Once you know the median’s position, use the "Number of restaurants" column to add up how many restaurants are in each employee range (2–7, 8–13, etc.) until you pass the median’s position.

Identify which employee range contains the restaurant at the median position. Then look at the answer choices and see which number of employees falls within that range.

In Desmos, type (17+1)/2 and press Enter. The result tells you the position of the median in an ordered list of 17 values. Then, using the table, determine which employee range contains the restaurant at that position by adding the counts in the "Number of restaurants" column until you reach or pass that position; finally, select the answer choice that lies in that range.

There are 17 restaurants total.

For an odd number of data values, the median is the value in position $(n+1)/2$ when the data are listed in order.

Here, $n=17$, so the median is the value in position $(17+1)/2=9$. That means we need to find the number of employees for the 9th restaurant in order from smallest to largest.

Use the "Number of restaurants" column to see how many restaurants are in each employee range, and keep a running total.

• 2 to 7 employees: 2 restaurants (positions 1–2)
• 8 to 13 employees: 4 more restaurants, for a total of $2+4=6$ (positions 3–6)
• 14 to 19 employees: 2 more, total $6+2=8$ (positions 7–8)
• 20 to 25 employees: 7 more, total $8+7=15$ (positions 9–15)
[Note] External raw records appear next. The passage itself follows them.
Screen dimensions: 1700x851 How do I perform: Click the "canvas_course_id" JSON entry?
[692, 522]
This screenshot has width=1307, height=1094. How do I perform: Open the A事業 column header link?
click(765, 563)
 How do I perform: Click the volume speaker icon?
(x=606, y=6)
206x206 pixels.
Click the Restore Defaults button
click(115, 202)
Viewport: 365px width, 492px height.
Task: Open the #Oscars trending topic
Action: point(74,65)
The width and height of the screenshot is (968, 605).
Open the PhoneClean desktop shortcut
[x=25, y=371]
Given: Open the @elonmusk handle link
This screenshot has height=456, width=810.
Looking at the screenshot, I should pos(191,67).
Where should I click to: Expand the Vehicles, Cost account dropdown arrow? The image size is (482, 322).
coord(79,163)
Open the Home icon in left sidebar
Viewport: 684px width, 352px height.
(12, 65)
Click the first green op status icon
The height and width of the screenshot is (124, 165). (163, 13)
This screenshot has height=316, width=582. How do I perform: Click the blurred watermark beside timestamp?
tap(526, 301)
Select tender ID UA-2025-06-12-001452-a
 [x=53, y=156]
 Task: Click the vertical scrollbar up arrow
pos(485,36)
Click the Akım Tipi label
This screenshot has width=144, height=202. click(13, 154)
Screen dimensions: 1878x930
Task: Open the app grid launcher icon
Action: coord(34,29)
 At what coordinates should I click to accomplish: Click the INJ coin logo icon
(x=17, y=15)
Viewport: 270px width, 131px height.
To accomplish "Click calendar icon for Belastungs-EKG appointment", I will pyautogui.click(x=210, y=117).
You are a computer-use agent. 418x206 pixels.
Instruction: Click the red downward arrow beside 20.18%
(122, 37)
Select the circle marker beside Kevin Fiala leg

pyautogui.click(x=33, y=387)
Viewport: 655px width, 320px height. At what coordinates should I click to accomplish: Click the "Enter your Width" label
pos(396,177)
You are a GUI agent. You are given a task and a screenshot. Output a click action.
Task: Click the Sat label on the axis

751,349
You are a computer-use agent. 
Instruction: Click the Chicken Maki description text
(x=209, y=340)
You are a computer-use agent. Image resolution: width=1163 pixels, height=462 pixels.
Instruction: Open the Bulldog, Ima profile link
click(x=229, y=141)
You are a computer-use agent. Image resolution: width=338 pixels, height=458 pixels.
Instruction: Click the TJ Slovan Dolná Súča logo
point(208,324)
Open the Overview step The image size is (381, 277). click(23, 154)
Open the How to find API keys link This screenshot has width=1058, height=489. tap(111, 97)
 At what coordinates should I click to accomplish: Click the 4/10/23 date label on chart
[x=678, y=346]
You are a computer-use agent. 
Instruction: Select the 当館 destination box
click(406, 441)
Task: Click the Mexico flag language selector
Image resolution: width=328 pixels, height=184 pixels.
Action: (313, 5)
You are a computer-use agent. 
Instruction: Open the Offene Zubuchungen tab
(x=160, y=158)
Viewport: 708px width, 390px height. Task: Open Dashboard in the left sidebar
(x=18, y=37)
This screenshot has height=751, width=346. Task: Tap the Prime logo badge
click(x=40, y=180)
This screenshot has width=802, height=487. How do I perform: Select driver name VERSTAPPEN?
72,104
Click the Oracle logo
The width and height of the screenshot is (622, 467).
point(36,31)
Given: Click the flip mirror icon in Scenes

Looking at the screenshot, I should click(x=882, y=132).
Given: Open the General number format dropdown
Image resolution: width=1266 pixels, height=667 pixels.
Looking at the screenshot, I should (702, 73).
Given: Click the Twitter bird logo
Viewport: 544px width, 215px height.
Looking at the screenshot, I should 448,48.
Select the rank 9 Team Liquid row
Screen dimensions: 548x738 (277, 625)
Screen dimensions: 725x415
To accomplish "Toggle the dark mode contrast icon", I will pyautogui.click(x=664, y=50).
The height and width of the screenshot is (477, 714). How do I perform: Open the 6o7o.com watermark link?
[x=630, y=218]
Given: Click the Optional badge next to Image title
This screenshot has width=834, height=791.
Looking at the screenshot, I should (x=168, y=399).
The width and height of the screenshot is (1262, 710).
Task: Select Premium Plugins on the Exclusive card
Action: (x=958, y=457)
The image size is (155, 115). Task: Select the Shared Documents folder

The 9th restaurant falls in the group that covers positions 9–15, which is the 20 to 25 employees range.

We now know the median must be some number of employees between 20 and 25, inclusive.

Check the answer choices:

• A) 2 is in the 2–7 range
• B) 9 is in the 8–13 range
• C) 15 is in the 14–19 range
• D) 21 is in the 20–25 range

Only 21 lies in the 20–25 range, so the median number of employees could be 21.